## WHAT THE EXERCISE ASKS
Exactly the lines from the line containing "How do I perform: Click" through the final line of the entries below must be returned, and only those, without pictures.

## SOURCE DATA
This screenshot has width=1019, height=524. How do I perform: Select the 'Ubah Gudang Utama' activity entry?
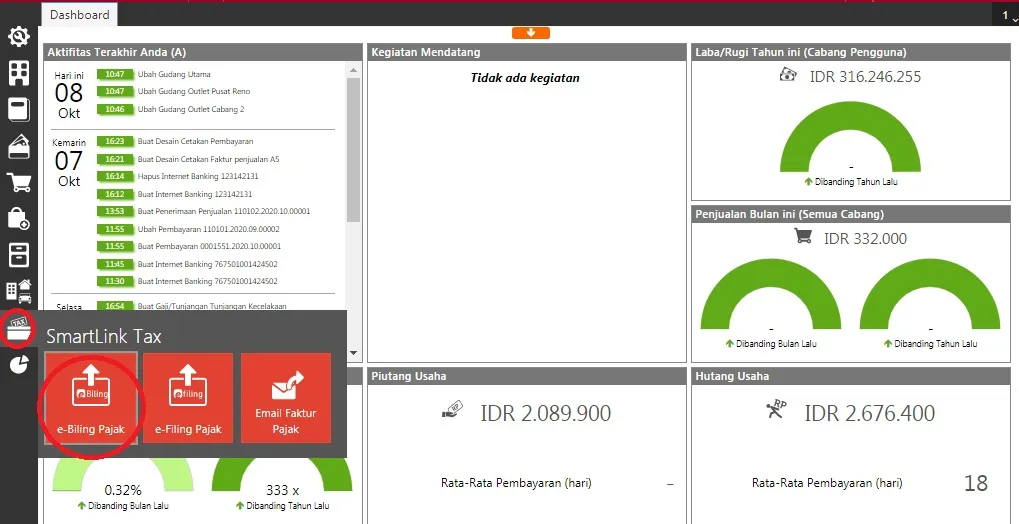coord(174,74)
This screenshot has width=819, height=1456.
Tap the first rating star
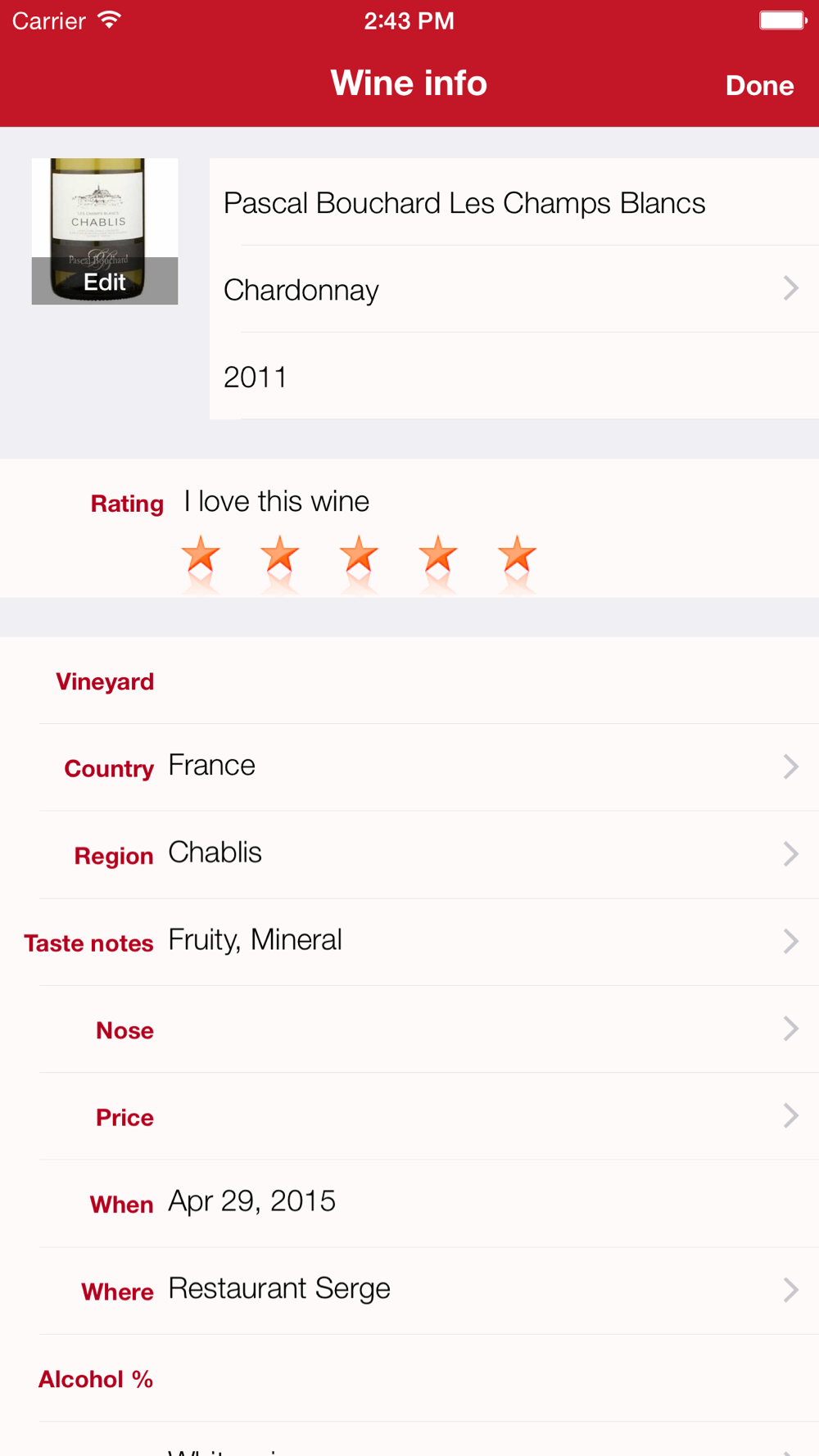coord(201,556)
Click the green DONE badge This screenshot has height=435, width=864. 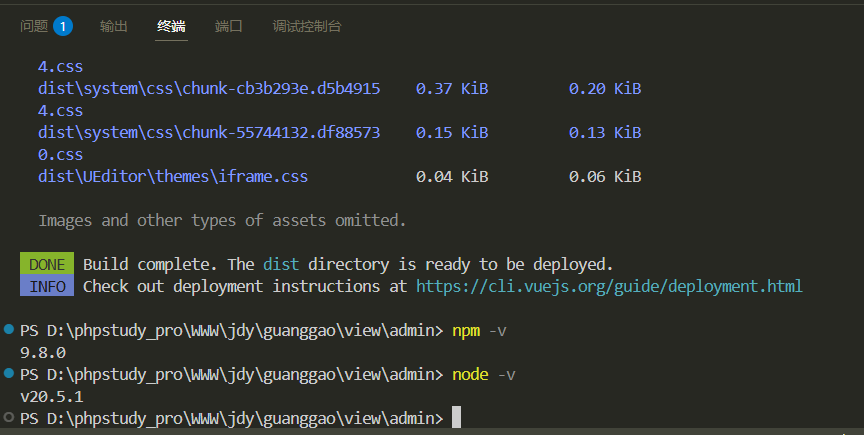coord(47,264)
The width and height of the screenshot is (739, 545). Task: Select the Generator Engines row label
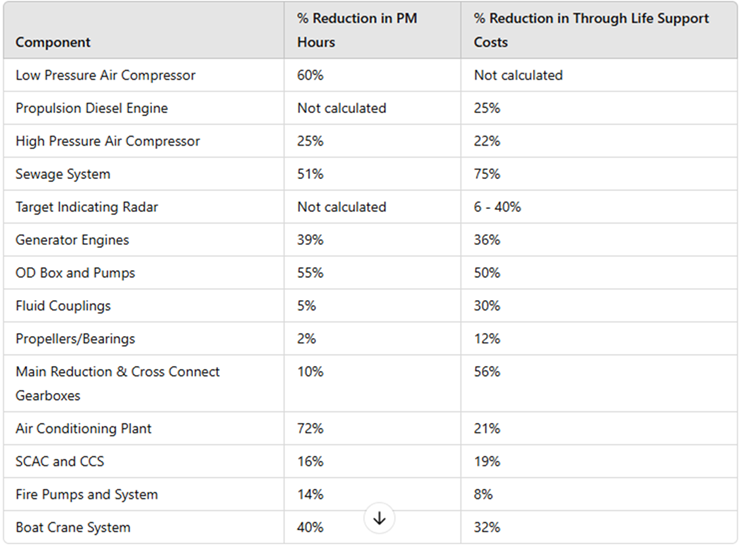[72, 240]
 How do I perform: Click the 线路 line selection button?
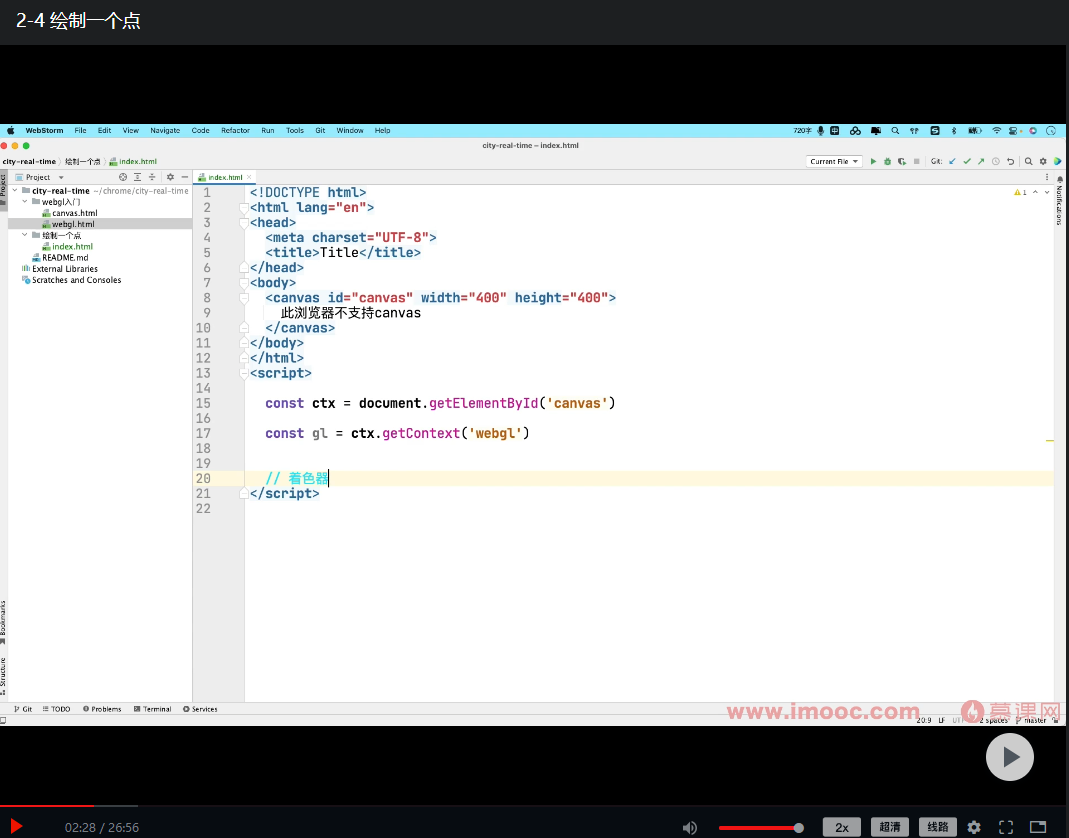point(938,827)
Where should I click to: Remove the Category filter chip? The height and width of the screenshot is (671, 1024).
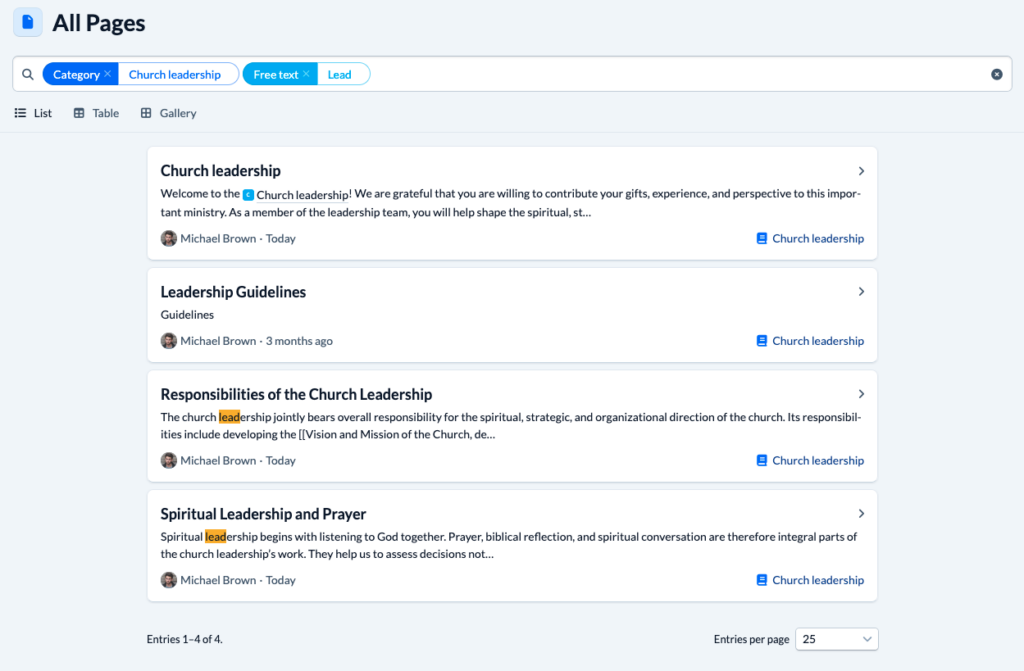click(108, 74)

## TASK ANSWER
 How do I perform: Click the 线路 line selection button?
point(938,827)
Where should I click to: Remove the Category filter chip? The height and width of the screenshot is (671, 1024).
click(108, 74)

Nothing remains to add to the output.